No history of human-animal relations can neglect hunting, a human endeavor with a deep history. (And, yet, consider what comes naturally to many paleoanthropologists and primatologists: humans and other primates not as predator, but as prey; see, for example, Donna Hart and Robert W. Sussman’s provocative Man the Hunted: Primates, Prey, and Human Evolution.) One of the most insightful studies of the history of human hunting is Matt Cartmill’s A View to a Death in the Morning: Hunting and Nature through History, an anthropologist’s examination of humanity’s long, complex, and ambivalent relationship with hunting. There are numerous histories of hunting, hunting traditions, and the social, cultural, and political symbolism of hunting. Killing Animals, a collection of essays offered by the Animal Studies Group, a circle of scholars that includes Steve Baker, Jonathan Burt, Diana Donald, Erica Fudge, Garry Marvin, Robert McKay, Clare Palmer, and Chris Wilbert, emphasizes killing as humanity’s principal form of interaction with animals, including hunting, slaughter, and euthanasia in animal shelters. The book concludes with a roundtable reflecting the volume’s diverse perspectives.

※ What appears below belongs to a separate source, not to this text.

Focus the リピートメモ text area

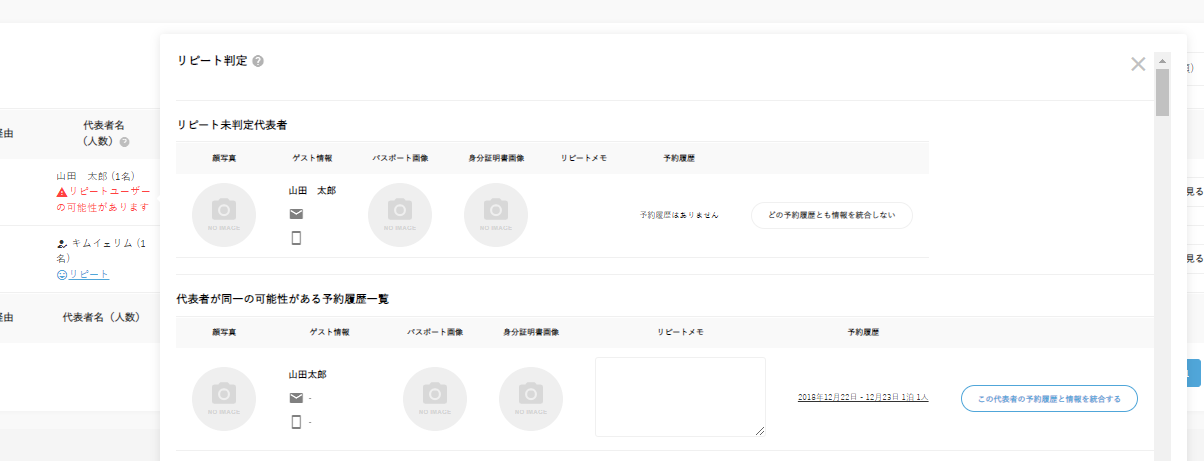(680, 396)
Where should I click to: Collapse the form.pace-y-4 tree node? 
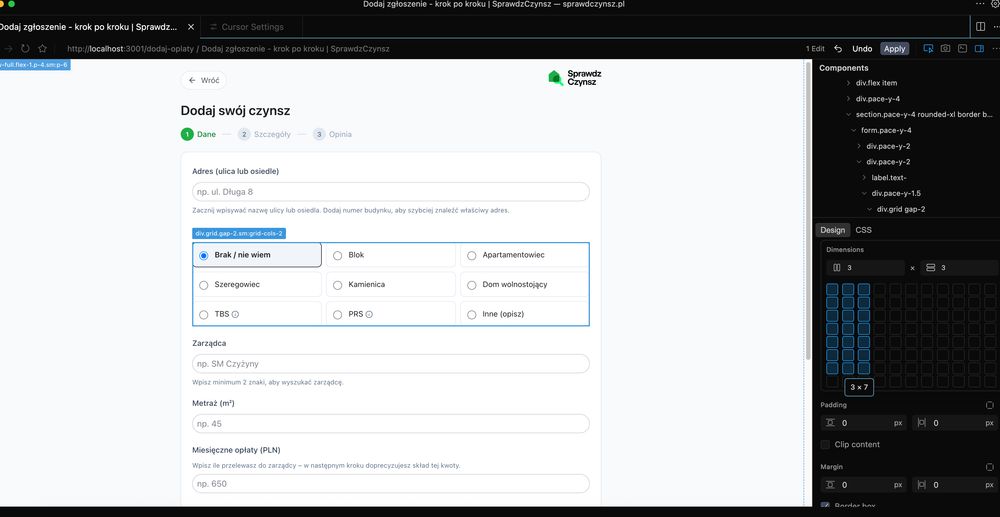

Few works have explored the relationship between predator and prey as evocatively as Thad Sitton’s extraordinary Gray Ghosts and Red Rangers: American Hilltop Fox Chasing. Drawing on the letters and observations of devoted fox hunters in the pages of American periodicals serving this passionate pursuit, Sitton presents a remarkable account of the relationships among men, foxes, and hounds, which rarely ended in death. Sitton’s work is a tour-de-force by a master oral historian. Rick Bass, one of the most accomplished of today’s American essayists, draws wonderfully the close tie between hunting, place, and identity in A Thousand Deer: Four Generations of Hunting and the Hill Country, which provides an entrance into a world increasingly unknown, or even alien, for many readers.
Photography holds a curious place in the human documentation of the animal, as well as a conjunction with hunting. As Karen R. Jones notes in her exceptional Epiphany in the Wilderness: Hunting, Nature, and Performance in the Nineteenth-Century American West, photography became a means of possessing animals for many former hunters. Matthew Brower’s Developing Animals invites readers to consider how the lens changed forever how people view animals. Arnold Arluke and Robert Bogdan assemble an excellent selection of images and offer a valuable analysis of animals in postcards in their gorgeous volume Beauty and the Beast: Human-Animal Relations as Revealed in Real Photo Postcards, 1905–1935. Finally, Linda Kalof’s Looking at Animals in Human History considers animal depiction and representation across human history in both image and word, while editors Joan Landes, Paula Young Lee, and Paul Youngquist explore the representation of animals as physical beings and objects in art and everyday life over the last five centuries in Gorgeous Beasts: Animal Bodies in Historical Perspective.